Trality has been discontinued as of 31.7.2023. Thank you to all our users 💙.

On "FiRe": Trality's New Financial Reinforcement Learning Repository

FEDERICO CORNALBA

29 March 2022 • 7 min read

In the previous episode…

In our initial piece on the subject, we spelled out the basics of the so-called Reinforcement Learning (RL) paradigm, and we hinted at the impact that embracing such a paradigm could have on our fintech company. A summary of the main points that we made—laid out as a mock interview—is as follows.
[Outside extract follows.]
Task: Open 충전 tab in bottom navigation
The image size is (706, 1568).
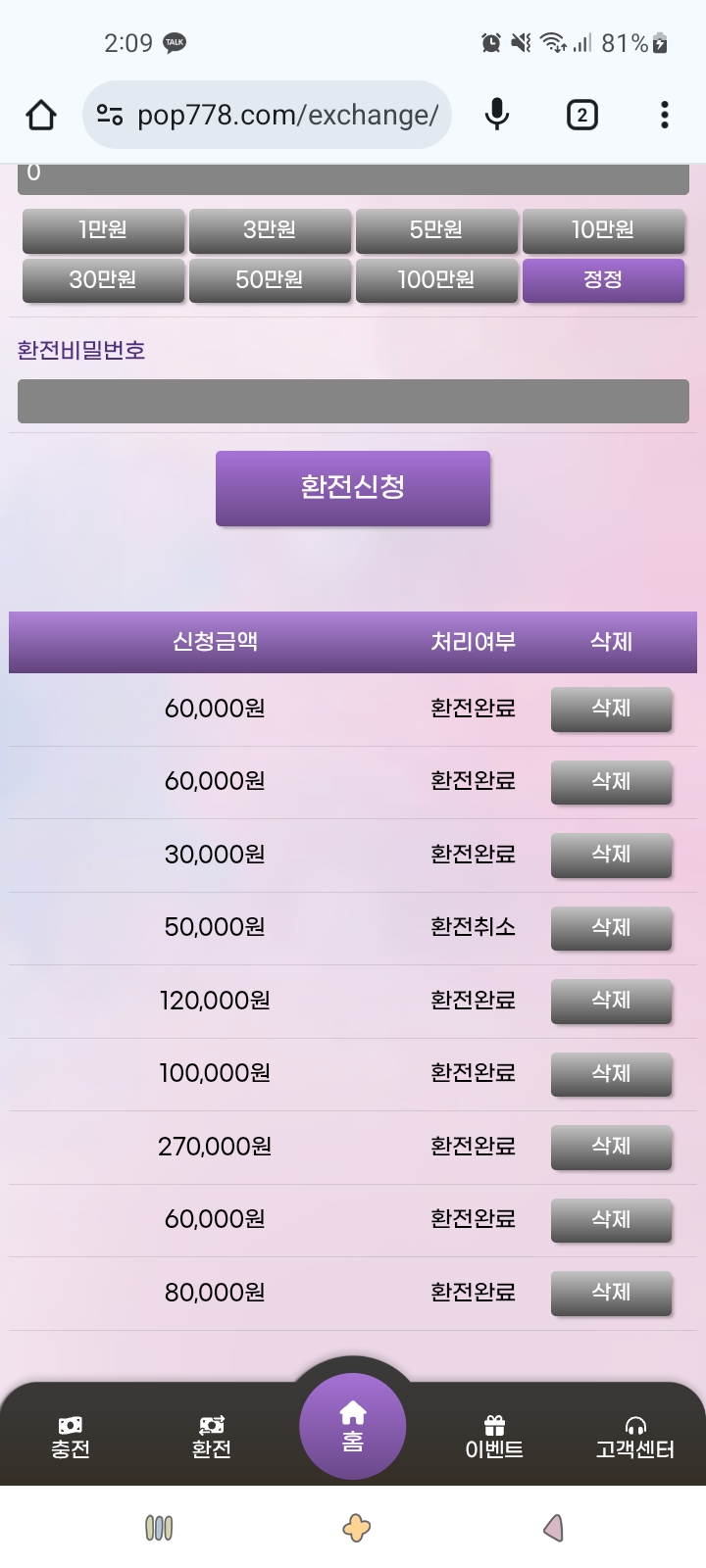Action: click(x=71, y=1438)
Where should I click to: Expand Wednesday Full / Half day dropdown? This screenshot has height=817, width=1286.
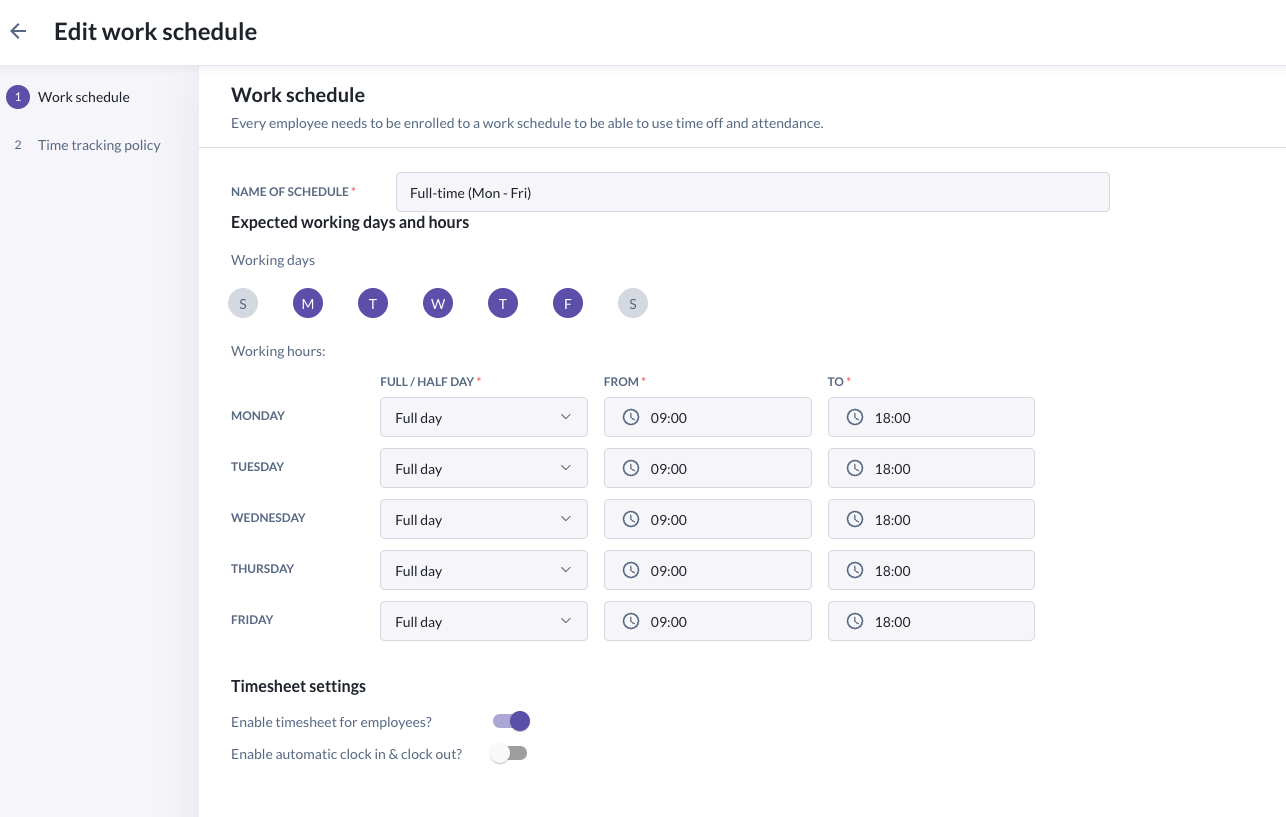[483, 519]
What is RL? RL is a subset of Machine Learning, which is devoted to studying problems that are intrinsically framed in terms of dynamic, multi-step decision-making processes. The goal is for the machine to learn to take suitable actions based on the current environment state in order to maximize a cumulative gain (measured in terms of a pre-specified reward mechanism).
Is RL just one thing? Not at all. Depending on the specific instance, one can pick the most appropriate RL declination (usually referred to as RL agent) in a vast spectrum ranging from thorough environment exploration techniques (i.e., critic-based approach) all the way to direct decision-making training schemes (i.e., agent-based approach).
What are the simplest applications of RL one can think of? Multi-step games, such as Atari 2600, are ideal candidates, as they fit the RL framework by design. But, crucially for us, financial applications are good candidates, too (see the next point).
What’s up with Trality and RL? A trading bot, by definition, is an automated rule that considers the state of the financial market at a given time and takes actions (on behalf of an investor) in order to maximize a given reward mechanism. Consequently, conceptualizing a bot can definitely be done in the RL framework! As our core mission is to put our users in the best possible position to be able to create, deploy, and share successful trading bots, we believe that providing comprehensive RL tools would be advantageous to our users as it would—metaphorically speaking—add a few more useful tricks up their sleeves.

Introducing FiRe

In accordance with the vision summarized in point 4 above, we have been developing our own open source repository devoted to including existing (and building up new) Reinforcement Learning tools for stock and cryptocurrency trading. And ... here it is:

https://github.com/trality/fire

The core features to which we are committed are interpretability, extremely intuitive UI, modular code structure, and accessible reproducibility.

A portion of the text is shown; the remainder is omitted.